• Problem to solve:
Each line of the listing below that includes "computer" should be reported.

• Dataset excerpts:
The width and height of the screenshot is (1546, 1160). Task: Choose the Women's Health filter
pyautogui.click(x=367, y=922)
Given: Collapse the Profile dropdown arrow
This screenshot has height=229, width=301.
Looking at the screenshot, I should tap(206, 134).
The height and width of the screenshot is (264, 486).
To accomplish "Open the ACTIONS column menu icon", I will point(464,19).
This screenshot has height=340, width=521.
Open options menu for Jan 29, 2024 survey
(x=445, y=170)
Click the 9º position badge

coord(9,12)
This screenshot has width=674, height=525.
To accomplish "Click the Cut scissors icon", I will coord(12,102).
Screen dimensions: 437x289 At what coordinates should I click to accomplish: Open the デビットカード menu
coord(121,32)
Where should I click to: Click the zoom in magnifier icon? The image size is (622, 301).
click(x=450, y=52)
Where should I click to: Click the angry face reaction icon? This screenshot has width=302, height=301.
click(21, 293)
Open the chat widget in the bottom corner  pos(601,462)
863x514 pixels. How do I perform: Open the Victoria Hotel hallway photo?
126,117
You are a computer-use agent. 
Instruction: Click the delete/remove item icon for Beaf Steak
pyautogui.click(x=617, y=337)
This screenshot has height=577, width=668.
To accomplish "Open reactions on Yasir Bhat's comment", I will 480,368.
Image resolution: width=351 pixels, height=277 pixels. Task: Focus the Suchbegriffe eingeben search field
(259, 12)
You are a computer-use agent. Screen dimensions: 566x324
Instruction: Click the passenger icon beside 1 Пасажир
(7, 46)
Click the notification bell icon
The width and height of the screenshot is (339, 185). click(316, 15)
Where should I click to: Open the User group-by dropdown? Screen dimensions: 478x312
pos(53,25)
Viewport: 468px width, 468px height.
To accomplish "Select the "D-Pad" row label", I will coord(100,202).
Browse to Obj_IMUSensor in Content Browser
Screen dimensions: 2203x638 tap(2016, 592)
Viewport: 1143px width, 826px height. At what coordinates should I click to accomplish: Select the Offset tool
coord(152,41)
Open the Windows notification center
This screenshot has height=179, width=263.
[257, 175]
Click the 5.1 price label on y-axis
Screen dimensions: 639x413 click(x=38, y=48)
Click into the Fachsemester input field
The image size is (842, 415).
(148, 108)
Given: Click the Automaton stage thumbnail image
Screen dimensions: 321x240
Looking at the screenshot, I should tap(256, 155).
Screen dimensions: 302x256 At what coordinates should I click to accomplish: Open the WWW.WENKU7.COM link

• Reply to the task:
You are a computer-use agent. 
You are a computer-use agent. Screen dimensions: 566x324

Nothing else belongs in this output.